The Red Sea Crisis: Who Is Benefiting?


The Red Sea Crisis has emerged as a significant geopolitical event with profound implications for global trade and maritime security. The crisis escalated as the Houthis targeted ships in the Bab al-Mandeb Strait which has disrupted global trade and shipping routes, causing a significant economic ripple effect. While the crisis casts a dark shadow on global trade, certain actors might be glimpsing a silver lining, benefitting from the situation both internationally and unintentionally. It seems China has emerged as major beneficiary along with African nations, Israel, and even the Houthis to some extent. On the other hand, it is the United States and developing economies like India and Bangladesh are affected by the crisis due to their perceived loss on both political and economic grounds. However, within this milieu of potential advantages for some and disadvantages for others, it is important to acknowledge this crisis carries grave risks for all nations that cannot be ignored if it is not resolved properly.

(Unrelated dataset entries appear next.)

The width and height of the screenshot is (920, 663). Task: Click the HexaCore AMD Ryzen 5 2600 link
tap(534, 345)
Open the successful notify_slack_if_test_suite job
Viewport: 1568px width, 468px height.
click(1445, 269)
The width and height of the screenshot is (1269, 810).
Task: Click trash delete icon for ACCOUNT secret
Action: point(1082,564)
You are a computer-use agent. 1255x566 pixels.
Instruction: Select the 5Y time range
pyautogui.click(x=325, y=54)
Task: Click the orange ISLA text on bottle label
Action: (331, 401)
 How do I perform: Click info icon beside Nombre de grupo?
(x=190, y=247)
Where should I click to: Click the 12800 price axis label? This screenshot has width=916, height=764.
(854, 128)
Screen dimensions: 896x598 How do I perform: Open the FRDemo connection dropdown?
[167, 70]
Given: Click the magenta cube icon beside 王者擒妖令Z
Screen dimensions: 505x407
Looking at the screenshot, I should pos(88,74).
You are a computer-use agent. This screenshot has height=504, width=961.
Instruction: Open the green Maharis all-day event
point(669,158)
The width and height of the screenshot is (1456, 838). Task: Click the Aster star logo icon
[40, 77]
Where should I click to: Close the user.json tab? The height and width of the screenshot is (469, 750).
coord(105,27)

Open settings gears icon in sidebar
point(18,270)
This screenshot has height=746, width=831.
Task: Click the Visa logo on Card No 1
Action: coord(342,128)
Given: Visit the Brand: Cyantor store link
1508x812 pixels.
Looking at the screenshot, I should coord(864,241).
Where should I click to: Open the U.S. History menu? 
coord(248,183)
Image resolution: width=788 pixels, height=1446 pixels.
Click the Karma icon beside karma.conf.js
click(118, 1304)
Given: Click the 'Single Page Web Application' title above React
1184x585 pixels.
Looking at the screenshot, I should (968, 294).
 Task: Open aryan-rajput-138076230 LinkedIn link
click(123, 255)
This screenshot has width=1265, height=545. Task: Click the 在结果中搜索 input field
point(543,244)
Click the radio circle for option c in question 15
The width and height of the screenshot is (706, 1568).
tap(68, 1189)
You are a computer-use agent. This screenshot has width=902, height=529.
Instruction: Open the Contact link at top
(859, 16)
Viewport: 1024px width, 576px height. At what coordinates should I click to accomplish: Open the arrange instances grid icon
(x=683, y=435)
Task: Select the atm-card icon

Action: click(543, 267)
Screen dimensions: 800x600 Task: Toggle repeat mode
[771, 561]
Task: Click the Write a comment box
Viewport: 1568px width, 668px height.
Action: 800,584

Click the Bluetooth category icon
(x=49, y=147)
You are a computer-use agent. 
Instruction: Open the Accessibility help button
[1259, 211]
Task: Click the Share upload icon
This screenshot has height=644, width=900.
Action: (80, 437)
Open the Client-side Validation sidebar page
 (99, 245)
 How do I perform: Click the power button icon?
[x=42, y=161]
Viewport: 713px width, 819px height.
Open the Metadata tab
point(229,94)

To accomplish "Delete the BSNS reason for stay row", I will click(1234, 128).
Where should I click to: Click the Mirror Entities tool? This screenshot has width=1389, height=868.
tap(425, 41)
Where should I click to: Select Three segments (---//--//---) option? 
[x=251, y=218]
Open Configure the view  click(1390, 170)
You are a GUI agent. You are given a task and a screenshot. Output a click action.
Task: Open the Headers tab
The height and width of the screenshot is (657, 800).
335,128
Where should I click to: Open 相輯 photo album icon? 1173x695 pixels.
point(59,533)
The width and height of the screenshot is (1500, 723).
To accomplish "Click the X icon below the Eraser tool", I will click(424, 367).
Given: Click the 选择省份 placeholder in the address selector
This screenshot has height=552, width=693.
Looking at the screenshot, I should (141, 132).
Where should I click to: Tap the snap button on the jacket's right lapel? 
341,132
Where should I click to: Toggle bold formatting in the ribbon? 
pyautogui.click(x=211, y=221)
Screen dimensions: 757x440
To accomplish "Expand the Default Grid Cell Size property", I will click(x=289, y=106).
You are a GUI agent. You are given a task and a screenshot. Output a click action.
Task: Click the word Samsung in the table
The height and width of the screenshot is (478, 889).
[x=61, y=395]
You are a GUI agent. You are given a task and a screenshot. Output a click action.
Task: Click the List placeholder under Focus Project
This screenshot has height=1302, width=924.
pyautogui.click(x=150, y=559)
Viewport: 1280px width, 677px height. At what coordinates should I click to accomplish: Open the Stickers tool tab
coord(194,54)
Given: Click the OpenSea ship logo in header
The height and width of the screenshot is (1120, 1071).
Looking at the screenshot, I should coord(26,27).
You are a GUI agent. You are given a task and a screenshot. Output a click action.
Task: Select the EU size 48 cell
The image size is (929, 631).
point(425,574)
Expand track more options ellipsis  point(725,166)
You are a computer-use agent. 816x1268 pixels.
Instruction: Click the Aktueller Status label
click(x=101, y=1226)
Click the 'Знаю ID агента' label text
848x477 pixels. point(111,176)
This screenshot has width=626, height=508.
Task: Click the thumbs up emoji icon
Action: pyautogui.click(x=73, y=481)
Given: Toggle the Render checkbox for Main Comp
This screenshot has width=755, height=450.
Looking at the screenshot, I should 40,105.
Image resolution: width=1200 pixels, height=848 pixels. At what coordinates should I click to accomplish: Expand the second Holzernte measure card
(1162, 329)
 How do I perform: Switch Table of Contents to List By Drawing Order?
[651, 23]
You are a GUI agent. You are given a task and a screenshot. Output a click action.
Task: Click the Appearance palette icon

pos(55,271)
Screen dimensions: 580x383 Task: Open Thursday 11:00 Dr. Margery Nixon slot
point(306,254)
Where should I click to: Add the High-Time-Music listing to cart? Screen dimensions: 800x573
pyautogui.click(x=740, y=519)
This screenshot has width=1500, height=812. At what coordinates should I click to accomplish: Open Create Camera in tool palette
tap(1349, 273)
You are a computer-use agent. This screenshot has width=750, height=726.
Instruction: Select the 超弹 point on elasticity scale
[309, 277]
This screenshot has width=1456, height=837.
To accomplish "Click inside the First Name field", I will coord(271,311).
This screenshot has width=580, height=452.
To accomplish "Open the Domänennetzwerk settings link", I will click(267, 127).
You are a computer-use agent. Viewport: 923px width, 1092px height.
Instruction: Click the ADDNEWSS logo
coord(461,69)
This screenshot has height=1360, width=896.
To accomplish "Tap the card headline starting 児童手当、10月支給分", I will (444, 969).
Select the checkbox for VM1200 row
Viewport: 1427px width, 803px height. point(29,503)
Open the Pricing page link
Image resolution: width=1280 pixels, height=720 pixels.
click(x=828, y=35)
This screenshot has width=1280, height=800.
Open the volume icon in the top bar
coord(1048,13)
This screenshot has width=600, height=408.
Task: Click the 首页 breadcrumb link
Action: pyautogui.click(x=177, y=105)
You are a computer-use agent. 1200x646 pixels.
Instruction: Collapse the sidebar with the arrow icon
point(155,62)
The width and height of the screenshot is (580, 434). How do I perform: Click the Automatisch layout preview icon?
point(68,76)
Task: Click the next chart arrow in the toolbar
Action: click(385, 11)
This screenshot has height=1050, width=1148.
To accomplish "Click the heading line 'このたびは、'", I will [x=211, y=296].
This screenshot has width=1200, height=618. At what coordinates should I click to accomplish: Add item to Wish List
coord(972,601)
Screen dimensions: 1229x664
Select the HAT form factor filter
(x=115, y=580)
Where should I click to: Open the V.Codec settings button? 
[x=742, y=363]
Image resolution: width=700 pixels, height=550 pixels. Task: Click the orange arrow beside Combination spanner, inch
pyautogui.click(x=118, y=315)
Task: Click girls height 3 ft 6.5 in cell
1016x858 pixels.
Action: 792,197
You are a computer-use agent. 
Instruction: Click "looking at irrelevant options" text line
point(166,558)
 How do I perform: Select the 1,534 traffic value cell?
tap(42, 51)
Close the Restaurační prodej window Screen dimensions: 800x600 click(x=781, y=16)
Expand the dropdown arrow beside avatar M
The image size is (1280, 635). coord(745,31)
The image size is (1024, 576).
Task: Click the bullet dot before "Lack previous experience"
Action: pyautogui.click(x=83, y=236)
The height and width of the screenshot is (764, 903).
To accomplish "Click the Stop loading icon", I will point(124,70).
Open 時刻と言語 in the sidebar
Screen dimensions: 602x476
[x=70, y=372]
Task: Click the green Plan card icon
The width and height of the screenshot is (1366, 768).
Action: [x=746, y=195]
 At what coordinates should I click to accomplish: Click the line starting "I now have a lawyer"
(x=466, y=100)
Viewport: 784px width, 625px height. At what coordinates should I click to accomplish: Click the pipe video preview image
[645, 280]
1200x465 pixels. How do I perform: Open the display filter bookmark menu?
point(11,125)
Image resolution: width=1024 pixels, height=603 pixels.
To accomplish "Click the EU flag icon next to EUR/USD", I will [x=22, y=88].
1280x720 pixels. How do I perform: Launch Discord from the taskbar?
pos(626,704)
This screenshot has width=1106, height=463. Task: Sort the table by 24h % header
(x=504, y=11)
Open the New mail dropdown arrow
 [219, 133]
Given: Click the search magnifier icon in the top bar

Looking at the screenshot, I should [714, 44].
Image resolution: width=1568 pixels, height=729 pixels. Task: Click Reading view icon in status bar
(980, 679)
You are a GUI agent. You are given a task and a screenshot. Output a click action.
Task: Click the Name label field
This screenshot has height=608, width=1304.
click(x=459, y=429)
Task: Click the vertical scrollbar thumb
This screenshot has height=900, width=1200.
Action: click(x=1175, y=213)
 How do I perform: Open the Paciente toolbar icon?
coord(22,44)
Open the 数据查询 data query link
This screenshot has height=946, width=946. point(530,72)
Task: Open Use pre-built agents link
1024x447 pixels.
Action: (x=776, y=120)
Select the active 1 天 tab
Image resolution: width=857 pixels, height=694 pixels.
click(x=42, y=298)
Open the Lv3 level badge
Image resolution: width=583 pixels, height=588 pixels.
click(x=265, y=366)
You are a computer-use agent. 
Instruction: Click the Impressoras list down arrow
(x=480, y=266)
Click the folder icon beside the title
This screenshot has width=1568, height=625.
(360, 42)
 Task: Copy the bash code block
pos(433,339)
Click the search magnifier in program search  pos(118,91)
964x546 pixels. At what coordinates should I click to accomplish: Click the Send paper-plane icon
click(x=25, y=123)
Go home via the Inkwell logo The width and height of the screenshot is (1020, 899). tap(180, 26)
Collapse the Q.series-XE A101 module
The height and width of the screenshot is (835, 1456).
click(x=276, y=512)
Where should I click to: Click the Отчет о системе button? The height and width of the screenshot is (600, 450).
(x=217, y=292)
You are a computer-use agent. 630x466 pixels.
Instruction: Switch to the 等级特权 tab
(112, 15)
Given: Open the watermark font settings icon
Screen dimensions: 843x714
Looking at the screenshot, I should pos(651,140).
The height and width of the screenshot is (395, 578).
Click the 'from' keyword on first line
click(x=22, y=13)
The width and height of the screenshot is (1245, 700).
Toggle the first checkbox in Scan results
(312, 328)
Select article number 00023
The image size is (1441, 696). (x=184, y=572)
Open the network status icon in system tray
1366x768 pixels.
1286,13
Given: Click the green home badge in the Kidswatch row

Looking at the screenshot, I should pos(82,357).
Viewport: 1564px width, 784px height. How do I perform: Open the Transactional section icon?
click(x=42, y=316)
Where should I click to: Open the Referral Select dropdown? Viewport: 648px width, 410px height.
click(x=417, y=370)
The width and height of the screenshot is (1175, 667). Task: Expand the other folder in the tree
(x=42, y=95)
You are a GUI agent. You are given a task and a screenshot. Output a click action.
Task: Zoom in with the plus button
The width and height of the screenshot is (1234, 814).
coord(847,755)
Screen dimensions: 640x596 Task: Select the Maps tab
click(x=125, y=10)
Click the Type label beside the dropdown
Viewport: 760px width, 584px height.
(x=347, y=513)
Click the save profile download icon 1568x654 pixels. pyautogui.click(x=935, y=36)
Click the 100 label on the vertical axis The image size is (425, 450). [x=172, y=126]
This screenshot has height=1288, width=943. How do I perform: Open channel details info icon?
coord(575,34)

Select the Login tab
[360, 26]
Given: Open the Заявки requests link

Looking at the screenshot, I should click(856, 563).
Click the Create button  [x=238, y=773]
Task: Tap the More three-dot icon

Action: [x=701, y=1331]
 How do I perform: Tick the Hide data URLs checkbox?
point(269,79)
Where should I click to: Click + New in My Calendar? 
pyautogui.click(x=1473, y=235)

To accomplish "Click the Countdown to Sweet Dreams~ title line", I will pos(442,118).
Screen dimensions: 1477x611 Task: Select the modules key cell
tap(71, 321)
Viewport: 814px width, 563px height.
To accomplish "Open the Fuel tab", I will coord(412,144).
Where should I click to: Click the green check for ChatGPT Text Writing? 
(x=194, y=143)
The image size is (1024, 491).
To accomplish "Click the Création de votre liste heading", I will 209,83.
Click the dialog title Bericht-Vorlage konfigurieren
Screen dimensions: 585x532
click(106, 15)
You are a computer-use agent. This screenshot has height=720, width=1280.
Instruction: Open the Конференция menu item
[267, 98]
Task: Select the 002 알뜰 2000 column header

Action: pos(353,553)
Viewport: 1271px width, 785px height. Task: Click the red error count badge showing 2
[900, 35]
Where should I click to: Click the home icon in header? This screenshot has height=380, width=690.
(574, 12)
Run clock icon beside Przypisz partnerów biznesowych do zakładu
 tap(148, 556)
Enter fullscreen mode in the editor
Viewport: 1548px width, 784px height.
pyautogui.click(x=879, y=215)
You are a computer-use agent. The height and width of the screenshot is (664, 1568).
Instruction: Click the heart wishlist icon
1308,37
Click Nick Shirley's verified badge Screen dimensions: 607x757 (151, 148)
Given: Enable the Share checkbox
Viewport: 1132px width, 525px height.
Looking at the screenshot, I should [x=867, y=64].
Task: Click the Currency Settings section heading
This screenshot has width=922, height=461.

The Red Sea Crisis and Its Impact on Global Economy

The crisis started when Houthis started attacking commercial ships link with Israel, starting with the Galaxy Leader in mid-November last year. The Houthis, a Yemeni rebel group aligned with and supported by Iran, declared war on Israel at the end of October. Unlike other Muslim countries and groups that refrained from supporting Hamas in Gaza, the Houthis actively engaged in hostilities against Israel. The situation has intensified in the past few months, marked by the interception of Houthi drones and missiles by US, French, and British warships. A coalition has already been informed named Operation Prosperity Guardian (OPG) to counter the Houthis attacks.

Figure 1: The Red Sea and Bab al-Mandab Strait

The impact of these attacks is evident as the Red Sea is vital for global trade. Acting as a vital link connecting Asia to Europe and the Mediterranean through the Suez Canal, the Red Sea handles about 12% of the world’s trade, including 30% of global container traffic. The Bab al-Mandab Strait, located between Yemen and Djibouti, serves as one of the busiest global oil transit points. Its strategic position near the Indian Ocean and the Persian Gulf reduces shipping distances, facilitating international trade with approximately 33,000 merchant ships passing through annually.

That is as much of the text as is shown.